Anyway, they hammer away and get it all sorted, and then leave, after which I start to get ready to go back to work (because on some days I actually work 8am - 9pm). So I`m changing when all of a sudden I hear the doorbell ring. So off I go to answer the door, and there is standing a relatively cute girl in the a gas company uniform, holding a clipboard and some gas-related-looking piece of equipment. So I`m standing there as she`s chirping on about having to do something to the outside gas meter, blah blah blah, the gist of it being that I`m going to have to hanko some more pieces of paper I can`t read or understand. Fine, fair enough. As she`s talking, I notice she`s looking at me very strangely, which, to be honest, is nothing new, since cute girls usually look at me very strangely.

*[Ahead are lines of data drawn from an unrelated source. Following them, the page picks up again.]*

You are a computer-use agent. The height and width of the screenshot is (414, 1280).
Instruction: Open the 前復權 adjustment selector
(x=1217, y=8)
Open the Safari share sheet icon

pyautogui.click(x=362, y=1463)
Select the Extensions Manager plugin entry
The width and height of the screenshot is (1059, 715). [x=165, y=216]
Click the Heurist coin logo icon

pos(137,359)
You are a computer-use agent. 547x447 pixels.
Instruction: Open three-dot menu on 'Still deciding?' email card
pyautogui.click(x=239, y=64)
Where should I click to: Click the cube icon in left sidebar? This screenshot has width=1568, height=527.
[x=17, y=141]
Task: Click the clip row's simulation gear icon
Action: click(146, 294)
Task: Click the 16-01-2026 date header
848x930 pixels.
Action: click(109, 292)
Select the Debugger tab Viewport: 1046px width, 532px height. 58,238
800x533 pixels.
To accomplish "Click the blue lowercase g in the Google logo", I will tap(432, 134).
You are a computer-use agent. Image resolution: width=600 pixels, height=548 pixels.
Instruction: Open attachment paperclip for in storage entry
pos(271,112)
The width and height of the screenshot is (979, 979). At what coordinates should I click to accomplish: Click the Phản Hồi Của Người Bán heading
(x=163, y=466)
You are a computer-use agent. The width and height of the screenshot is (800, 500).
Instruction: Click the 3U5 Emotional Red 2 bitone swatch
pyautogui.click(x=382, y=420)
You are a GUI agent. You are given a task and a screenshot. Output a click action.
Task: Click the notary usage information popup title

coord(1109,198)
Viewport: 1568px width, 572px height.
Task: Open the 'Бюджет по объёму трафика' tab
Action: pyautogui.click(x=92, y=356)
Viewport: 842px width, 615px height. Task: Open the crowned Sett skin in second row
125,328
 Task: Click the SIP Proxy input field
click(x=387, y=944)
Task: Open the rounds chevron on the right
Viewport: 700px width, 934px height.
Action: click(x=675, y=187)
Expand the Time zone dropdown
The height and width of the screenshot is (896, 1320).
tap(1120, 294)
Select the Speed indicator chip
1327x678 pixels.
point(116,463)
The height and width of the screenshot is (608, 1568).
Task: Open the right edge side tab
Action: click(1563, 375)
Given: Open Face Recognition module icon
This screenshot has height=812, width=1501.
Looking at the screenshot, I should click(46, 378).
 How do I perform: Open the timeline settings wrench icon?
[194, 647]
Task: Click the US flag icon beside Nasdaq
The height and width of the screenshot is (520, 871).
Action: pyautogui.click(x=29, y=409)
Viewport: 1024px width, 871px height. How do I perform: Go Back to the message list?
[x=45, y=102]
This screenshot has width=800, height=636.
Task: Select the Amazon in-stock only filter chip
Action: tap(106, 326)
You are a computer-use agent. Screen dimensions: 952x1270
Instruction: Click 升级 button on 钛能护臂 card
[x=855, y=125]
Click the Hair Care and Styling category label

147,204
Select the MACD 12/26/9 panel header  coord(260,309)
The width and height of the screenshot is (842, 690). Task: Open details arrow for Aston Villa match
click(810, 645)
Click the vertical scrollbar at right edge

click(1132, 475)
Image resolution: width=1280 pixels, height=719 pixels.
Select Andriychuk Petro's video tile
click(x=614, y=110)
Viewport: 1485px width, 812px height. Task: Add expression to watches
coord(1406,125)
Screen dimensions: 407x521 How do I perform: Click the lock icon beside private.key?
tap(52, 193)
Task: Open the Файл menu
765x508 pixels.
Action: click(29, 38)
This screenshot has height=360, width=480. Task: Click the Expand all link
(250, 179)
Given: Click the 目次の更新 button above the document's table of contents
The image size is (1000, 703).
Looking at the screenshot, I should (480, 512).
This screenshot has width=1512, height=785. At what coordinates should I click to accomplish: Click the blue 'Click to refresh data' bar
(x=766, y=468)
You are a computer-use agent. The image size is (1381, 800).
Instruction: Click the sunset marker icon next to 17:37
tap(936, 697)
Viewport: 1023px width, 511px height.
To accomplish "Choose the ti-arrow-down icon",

So I go back inside to grab my hanko and as I`m walking back, I happen to pass my bedroom mirror - and notice that my fly is gaping wide open and you can see my underwear. For reasons that are perhaps better left unexplained, my underwear on this particular day is a very pale shade of pink (okay okay, I accidentally washed it with this stupid red hand towel which I got for free from J-Phone and it bled all over my whites, so they`re all pink-ish now...urk..).

Since I am sure you can all imagine how incredibly awkward it was for me to walk back to the door and stamp the various pieces of paper whilst assidiously avoiding any eye contact whatsoever with the cutie in front of me whose mind was no doubt at that very instant racing with all manner of unpleasant thoughts about the man with pink drawers who gas they had just changed, I shall instead just leave things at this.

What a week.

Now listening to: "Good Charlotte - East Coast Anthem"
(On the eastcoast, we ride until we die / You know, / Well there's a place inside my mind / Yeah a place you'll never find / There's a place inside my mind, We'll leave today...)


9:31 am


Comments

evil evil punks!! i had a tough time explaining my middle name as well. it took several tries. it's kind of weird considering my name in katakana form is Bento.. hey next time you're in the koban can you steal me those slippers?? sound so cute ^_^ You're lucky you have hanko, I had to finger print everything in place of hanko. i felt like a criminal!! My host sister had to finger print too cause she forgot her hanko. She forgot her underwear too in her rush. Poor girl felt so miserable for 3 hours in a koban with no undies..
Posted 9/25/2003 at 11:58 am by KittyinJapan

what a week indeed!

apparently, japan is not as safe as we assumed it to be..but it must be a 'sight' to see those policemen with the slippers. so its not likely you are gonna get your jidensha back? that sucks..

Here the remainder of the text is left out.